======== Materials provided ========

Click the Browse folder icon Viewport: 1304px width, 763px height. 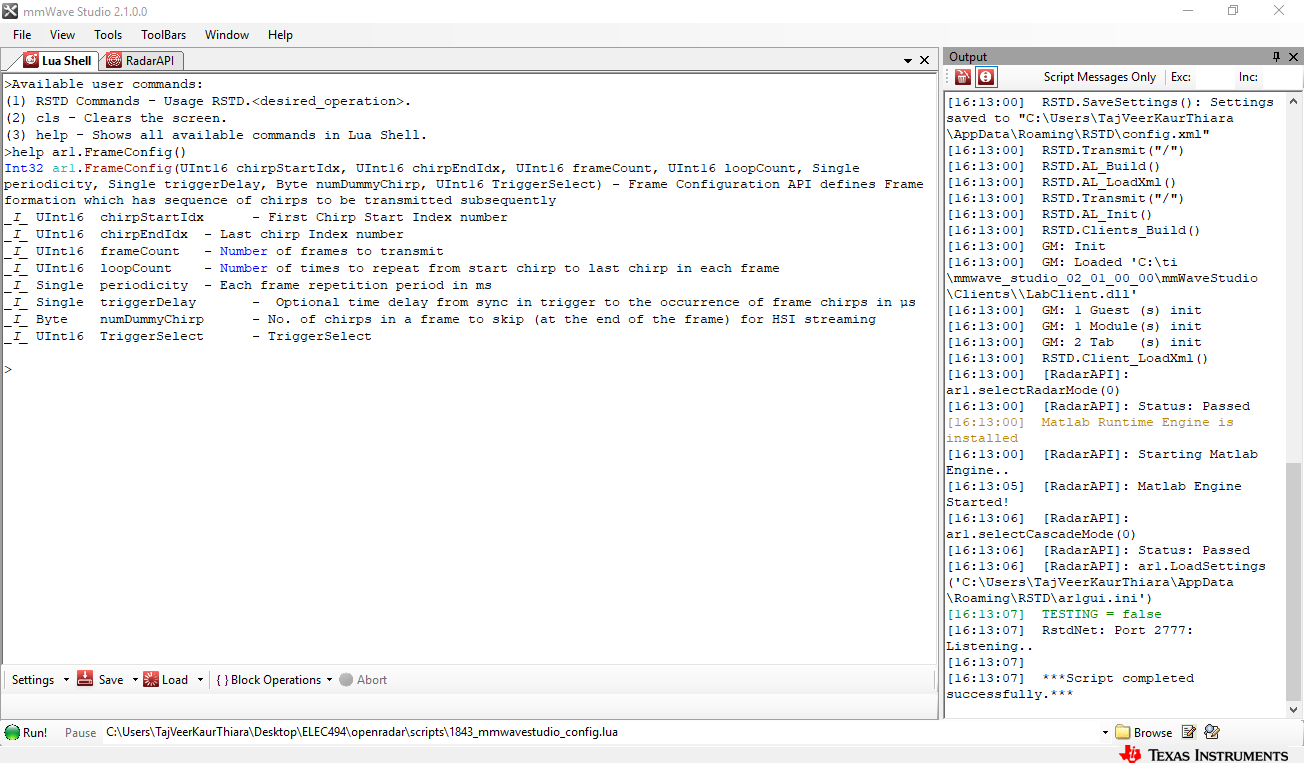1123,732
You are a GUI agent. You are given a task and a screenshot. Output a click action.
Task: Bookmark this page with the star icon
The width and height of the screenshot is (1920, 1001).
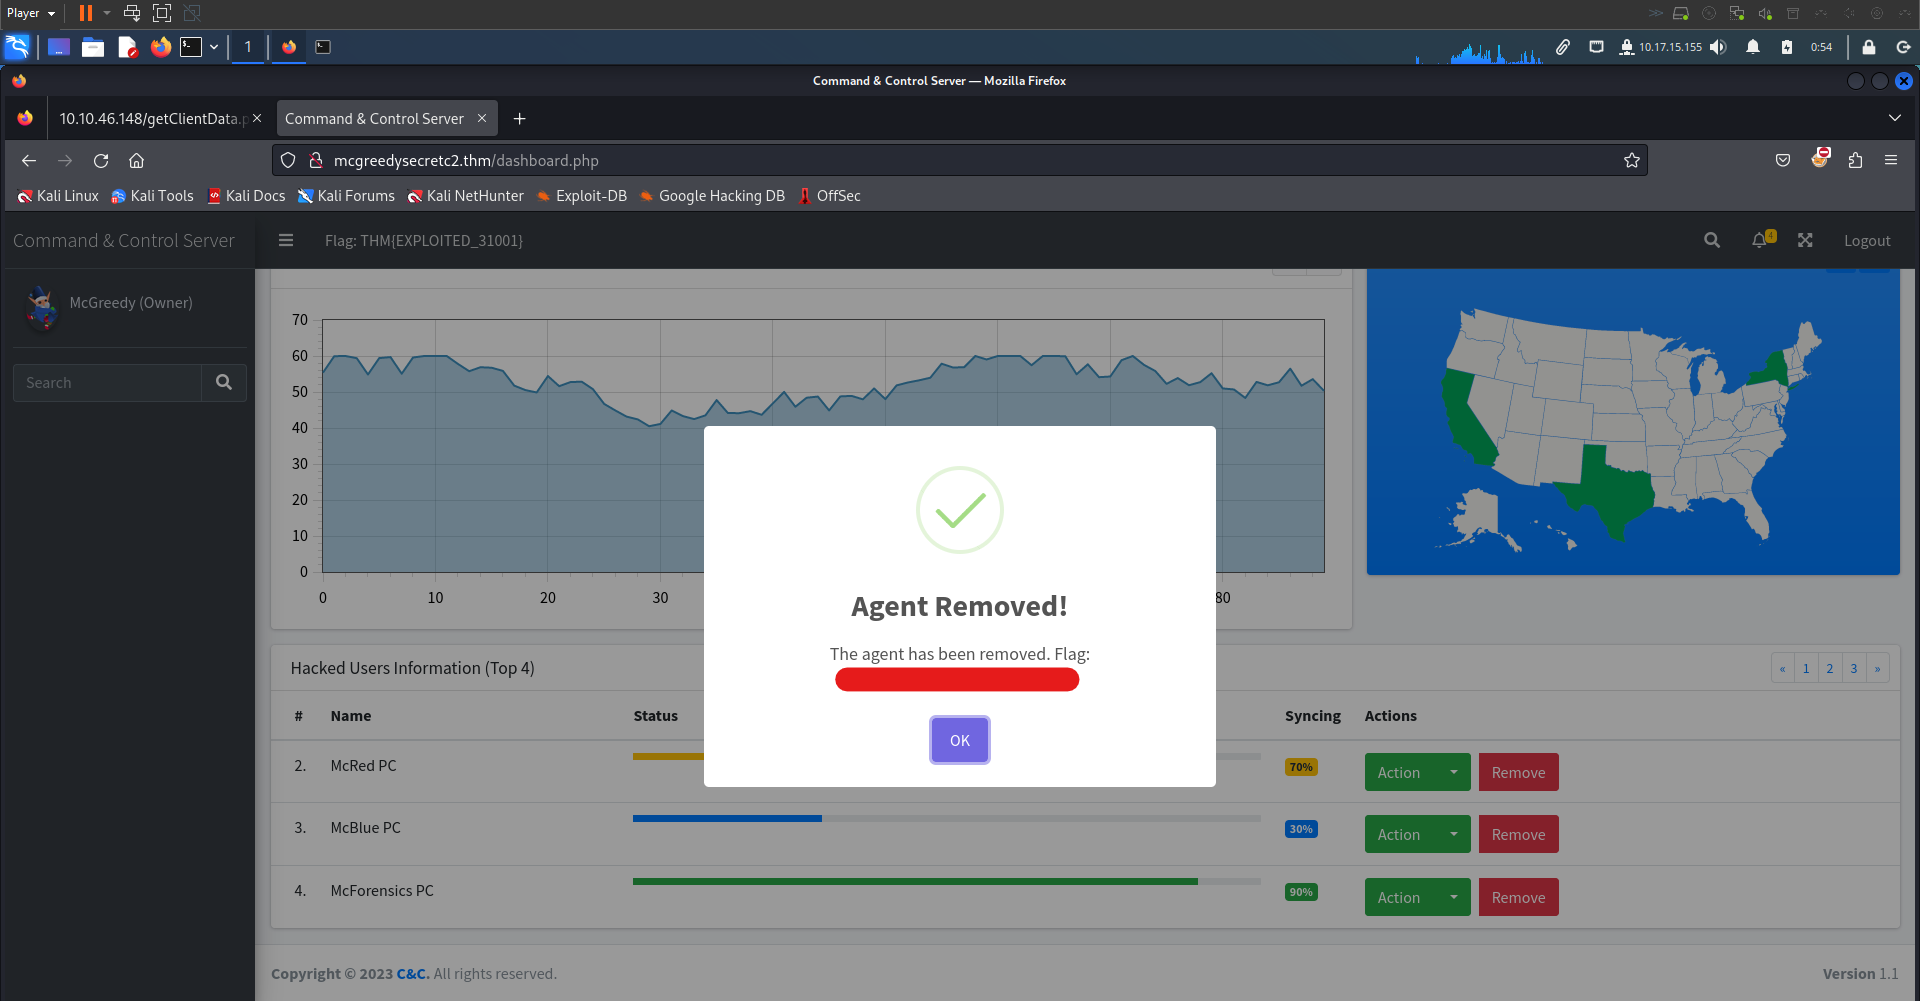[1631, 160]
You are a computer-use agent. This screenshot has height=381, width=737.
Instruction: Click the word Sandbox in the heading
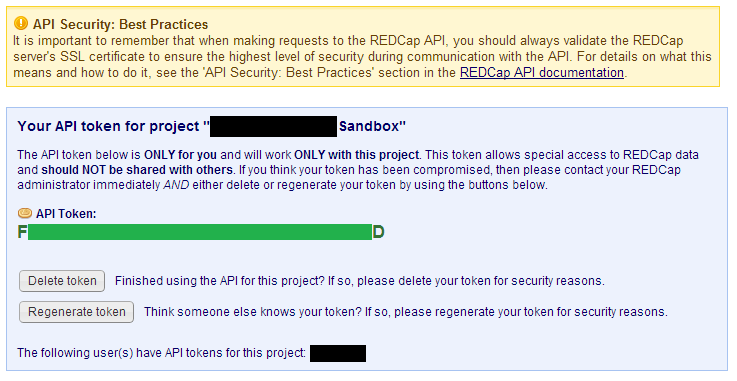[x=369, y=126]
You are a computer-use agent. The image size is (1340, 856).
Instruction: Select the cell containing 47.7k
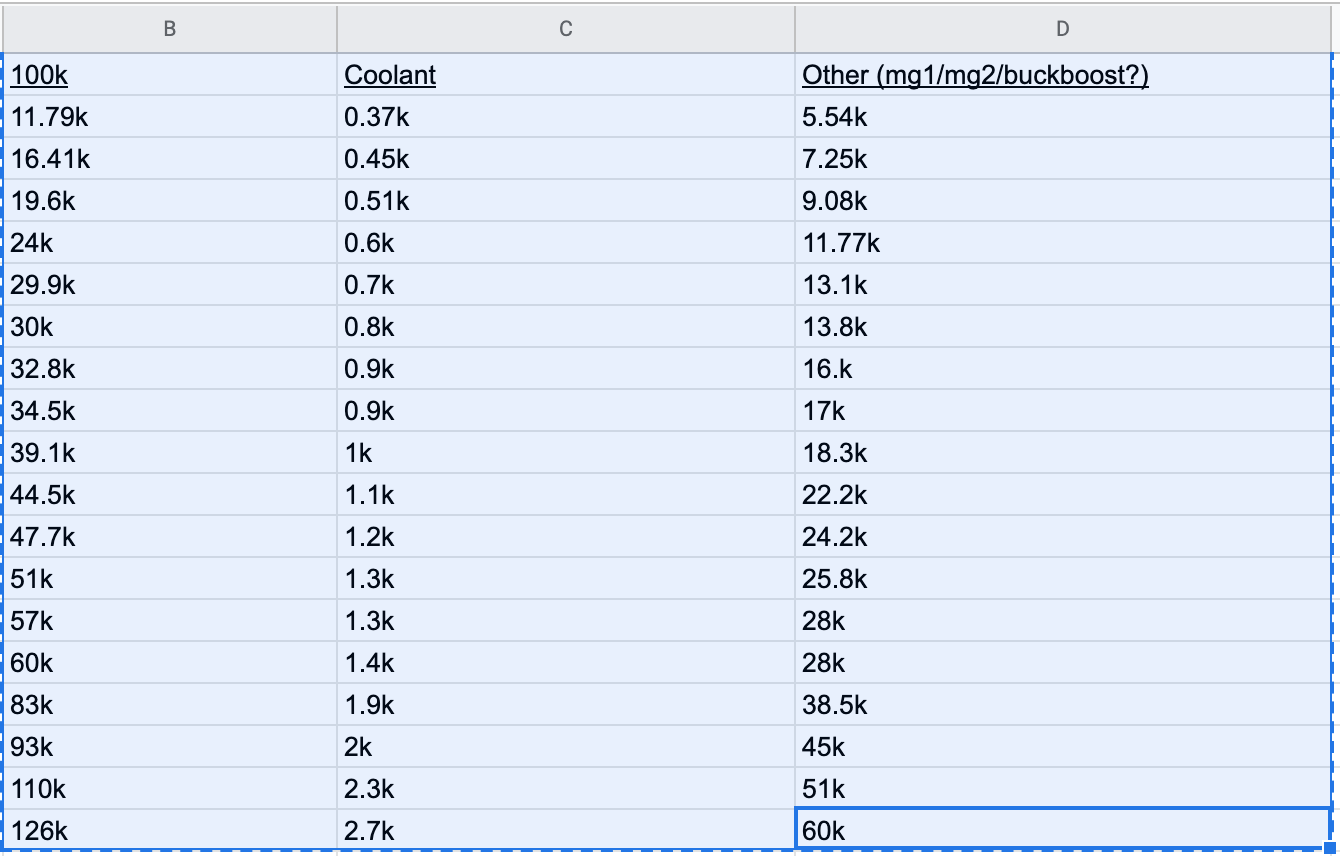pos(170,537)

========

* **What to produce**: With pictures left out, repeat exactly the lines from the one containing "You are a GUI" through the last line of the data above, inclusive, and nothing else.

* **Task response**:
You are a GUI agent. You are given a task and a screenshot. Output a click action.
Task: Bookmark this page with the star icon
The width and height of the screenshot is (1920, 1001).
[1631, 160]
You are a computer-use agent. This screenshot has height=381, width=737.
Instruction: Click the word Sandbox in the heading
[x=369, y=126]
You are a computer-use agent. The image size is (1340, 856).
Instruction: Select the cell containing 47.7k
pos(170,537)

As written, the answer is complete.